Work item -> Within the records below, reproduce without change the lines from the line that has "Task: Toggle the alarm sound speaker icon" through the line that has "Given: Open 7 Me gusta on marcela's reply", and only those.

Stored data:
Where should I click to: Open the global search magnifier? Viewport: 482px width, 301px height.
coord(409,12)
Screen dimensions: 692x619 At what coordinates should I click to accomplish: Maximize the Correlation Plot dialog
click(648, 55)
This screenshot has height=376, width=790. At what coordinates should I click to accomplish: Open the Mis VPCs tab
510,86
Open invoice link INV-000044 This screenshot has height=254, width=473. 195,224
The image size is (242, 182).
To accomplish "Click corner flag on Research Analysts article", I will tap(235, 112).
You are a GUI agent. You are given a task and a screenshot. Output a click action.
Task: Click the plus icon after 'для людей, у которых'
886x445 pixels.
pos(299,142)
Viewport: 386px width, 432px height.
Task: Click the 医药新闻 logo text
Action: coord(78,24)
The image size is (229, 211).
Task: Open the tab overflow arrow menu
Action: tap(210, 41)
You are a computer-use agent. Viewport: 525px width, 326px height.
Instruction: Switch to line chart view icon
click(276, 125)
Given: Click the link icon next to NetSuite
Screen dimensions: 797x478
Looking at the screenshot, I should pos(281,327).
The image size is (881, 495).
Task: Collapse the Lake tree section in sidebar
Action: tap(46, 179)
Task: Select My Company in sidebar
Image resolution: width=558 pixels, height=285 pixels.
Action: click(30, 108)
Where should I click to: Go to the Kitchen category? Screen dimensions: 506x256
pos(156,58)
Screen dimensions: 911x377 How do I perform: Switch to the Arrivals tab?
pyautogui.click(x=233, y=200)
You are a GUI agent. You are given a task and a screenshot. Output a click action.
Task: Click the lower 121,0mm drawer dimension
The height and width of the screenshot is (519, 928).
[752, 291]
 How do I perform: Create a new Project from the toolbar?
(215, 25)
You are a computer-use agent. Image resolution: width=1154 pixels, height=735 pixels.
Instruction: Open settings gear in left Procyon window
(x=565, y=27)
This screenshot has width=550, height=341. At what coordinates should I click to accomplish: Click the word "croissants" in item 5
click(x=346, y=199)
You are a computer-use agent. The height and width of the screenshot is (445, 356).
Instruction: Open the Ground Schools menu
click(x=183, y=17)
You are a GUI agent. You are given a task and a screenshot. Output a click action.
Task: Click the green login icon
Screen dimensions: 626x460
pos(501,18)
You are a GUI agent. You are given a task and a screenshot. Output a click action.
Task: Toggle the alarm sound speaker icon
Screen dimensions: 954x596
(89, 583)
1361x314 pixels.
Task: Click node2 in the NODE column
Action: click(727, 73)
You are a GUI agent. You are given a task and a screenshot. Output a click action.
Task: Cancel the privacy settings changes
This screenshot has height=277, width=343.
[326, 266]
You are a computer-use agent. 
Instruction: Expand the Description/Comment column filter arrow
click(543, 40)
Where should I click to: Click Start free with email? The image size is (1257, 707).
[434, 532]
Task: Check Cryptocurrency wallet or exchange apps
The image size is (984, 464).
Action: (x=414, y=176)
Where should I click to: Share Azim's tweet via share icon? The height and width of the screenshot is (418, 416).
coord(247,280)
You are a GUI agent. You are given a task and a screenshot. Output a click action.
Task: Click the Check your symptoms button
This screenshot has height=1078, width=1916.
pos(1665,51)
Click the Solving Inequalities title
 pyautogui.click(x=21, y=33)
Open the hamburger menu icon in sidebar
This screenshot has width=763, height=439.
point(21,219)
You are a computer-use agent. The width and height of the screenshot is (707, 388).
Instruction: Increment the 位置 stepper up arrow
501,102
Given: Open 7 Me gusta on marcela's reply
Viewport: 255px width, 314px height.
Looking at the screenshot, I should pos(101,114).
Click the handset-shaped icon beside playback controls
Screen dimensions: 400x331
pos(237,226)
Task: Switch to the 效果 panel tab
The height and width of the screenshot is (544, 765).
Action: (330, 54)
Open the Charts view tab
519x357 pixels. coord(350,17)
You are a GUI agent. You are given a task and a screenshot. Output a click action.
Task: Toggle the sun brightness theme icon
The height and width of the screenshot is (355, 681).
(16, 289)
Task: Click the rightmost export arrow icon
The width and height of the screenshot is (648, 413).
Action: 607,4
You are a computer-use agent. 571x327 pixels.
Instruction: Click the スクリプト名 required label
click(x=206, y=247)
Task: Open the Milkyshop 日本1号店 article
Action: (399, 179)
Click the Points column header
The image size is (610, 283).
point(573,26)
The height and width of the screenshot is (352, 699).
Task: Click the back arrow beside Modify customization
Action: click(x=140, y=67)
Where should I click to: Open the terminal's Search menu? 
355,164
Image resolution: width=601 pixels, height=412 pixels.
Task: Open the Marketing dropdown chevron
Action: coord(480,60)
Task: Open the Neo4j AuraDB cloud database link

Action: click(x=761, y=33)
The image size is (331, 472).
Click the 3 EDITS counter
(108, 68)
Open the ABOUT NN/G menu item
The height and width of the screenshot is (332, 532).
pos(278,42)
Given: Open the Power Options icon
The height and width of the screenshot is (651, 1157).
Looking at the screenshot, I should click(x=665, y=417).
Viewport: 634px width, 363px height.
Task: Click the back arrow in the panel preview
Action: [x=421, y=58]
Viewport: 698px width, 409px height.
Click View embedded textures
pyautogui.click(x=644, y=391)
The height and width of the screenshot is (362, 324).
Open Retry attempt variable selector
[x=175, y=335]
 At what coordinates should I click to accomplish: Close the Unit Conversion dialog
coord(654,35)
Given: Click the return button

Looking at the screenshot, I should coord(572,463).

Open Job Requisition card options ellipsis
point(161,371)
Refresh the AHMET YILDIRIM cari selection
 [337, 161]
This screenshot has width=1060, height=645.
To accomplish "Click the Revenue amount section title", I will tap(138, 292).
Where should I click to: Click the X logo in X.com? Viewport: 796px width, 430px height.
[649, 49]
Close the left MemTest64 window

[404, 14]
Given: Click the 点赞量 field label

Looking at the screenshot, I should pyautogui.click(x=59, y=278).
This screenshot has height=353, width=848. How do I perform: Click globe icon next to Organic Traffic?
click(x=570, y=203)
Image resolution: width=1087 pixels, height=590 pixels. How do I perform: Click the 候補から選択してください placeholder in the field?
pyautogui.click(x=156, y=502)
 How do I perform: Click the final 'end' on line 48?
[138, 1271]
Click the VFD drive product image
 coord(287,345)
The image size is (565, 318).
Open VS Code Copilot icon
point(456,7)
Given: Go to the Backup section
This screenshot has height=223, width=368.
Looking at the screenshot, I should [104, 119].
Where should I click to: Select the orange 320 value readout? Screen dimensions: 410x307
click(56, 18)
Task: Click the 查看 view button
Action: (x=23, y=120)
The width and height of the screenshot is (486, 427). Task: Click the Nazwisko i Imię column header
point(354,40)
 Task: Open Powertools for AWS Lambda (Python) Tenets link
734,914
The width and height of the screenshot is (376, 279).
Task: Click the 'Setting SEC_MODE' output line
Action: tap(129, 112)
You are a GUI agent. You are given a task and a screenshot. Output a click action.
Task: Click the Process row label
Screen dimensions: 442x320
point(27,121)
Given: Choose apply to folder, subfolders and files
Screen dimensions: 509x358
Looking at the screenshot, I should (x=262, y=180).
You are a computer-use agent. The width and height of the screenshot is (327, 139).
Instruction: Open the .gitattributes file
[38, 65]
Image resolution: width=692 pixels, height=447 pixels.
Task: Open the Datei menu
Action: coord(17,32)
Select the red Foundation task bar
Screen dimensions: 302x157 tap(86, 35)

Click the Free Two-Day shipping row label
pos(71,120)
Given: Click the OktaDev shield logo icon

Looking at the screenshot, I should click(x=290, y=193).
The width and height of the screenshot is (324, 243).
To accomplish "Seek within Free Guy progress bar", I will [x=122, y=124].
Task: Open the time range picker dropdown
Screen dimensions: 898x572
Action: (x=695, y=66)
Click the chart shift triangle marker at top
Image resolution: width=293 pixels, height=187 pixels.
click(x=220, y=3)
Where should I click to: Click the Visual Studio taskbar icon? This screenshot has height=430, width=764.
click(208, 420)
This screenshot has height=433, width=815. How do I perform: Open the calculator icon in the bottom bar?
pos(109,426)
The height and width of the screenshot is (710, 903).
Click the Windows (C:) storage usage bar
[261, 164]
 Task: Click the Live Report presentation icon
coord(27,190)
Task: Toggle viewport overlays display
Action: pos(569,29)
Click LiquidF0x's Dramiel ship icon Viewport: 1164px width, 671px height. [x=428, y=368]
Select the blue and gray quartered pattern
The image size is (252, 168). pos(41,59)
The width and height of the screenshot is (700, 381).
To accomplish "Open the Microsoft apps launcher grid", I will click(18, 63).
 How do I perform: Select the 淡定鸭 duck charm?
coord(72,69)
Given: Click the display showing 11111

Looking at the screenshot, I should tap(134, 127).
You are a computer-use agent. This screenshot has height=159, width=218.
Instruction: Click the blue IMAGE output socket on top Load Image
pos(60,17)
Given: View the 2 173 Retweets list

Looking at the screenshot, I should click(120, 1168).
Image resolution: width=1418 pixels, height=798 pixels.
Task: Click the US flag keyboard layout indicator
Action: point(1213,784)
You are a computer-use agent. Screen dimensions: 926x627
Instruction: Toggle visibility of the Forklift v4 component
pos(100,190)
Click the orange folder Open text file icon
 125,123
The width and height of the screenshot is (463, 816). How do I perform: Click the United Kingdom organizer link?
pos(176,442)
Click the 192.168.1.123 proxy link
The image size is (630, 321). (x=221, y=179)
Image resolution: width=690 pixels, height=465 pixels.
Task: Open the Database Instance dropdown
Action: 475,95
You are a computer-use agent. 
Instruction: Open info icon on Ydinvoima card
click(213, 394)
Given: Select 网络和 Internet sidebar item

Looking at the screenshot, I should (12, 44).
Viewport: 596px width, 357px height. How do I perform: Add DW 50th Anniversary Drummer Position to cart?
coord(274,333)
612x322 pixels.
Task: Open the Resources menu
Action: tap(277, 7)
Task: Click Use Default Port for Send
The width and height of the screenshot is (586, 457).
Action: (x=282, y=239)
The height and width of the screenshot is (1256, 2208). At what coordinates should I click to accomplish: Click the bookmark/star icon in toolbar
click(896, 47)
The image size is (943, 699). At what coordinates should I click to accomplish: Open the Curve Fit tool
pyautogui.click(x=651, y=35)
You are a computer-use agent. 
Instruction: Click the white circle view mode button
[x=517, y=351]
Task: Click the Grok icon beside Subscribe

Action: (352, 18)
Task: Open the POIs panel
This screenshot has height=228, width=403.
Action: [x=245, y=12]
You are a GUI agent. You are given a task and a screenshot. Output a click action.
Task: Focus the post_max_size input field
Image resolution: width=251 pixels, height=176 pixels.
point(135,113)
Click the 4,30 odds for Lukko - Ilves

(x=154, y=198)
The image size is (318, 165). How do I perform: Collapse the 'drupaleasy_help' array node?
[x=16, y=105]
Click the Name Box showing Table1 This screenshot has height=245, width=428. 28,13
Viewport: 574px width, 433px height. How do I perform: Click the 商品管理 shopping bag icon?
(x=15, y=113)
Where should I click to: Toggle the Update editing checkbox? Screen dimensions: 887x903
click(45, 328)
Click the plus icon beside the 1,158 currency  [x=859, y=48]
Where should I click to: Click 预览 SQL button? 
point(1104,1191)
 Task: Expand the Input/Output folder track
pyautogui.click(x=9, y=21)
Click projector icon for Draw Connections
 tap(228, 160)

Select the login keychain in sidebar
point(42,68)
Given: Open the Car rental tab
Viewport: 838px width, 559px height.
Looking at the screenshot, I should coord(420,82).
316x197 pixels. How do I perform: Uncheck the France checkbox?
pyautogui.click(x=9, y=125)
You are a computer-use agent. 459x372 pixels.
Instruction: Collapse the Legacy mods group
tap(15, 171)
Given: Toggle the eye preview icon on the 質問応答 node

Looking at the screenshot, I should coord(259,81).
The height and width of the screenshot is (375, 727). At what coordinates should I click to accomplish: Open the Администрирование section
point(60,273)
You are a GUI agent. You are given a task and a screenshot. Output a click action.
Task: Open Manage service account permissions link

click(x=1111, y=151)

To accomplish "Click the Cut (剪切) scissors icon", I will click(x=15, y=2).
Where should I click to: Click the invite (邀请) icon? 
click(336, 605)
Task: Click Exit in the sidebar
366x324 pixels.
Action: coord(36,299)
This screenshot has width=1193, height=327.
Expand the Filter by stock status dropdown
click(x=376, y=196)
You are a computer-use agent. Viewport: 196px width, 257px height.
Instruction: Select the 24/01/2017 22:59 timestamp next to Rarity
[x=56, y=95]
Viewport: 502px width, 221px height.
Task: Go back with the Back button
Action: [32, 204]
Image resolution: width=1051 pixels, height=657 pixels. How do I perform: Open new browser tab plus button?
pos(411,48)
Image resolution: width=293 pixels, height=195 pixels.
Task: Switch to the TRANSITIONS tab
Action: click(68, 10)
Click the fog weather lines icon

Response ->
Task: Toggle the alarm sound speaker icon
Screen dimensions: 954x596
(89, 583)
1361x314 pixels.
Task: Click node2 in the NODE column
Action: click(727, 73)
You are a GUI agent. You are given a task and a screenshot. Output a click action.
Task: Cancel the privacy settings changes
This screenshot has height=277, width=343.
[326, 266]
You are a computer-use agent. 
Instruction: Expand the Description/Comment column filter arrow
click(543, 40)
Where should I click to: Click Start free with email? The image size is (1257, 707).
[434, 532]
Task: Check Cryptocurrency wallet or exchange apps
The image size is (984, 464).
Action: (x=414, y=176)
Where should I click to: Share Azim's tweet via share icon? The height and width of the screenshot is (418, 416).
coord(247,280)
You are a GUI agent. You are given a task and a screenshot. Output a click action.
Task: Click the Check your symptoms button
This screenshot has height=1078, width=1916.
pos(1665,51)
Click the Solving Inequalities title
 pyautogui.click(x=21, y=33)
Open the hamburger menu icon in sidebar
This screenshot has width=763, height=439.
point(21,219)
You are a computer-use agent. The width and height of the screenshot is (707, 388).
Instruction: Increment the 位置 stepper up arrow
501,102
Given: Open 7 Me gusta on marcela's reply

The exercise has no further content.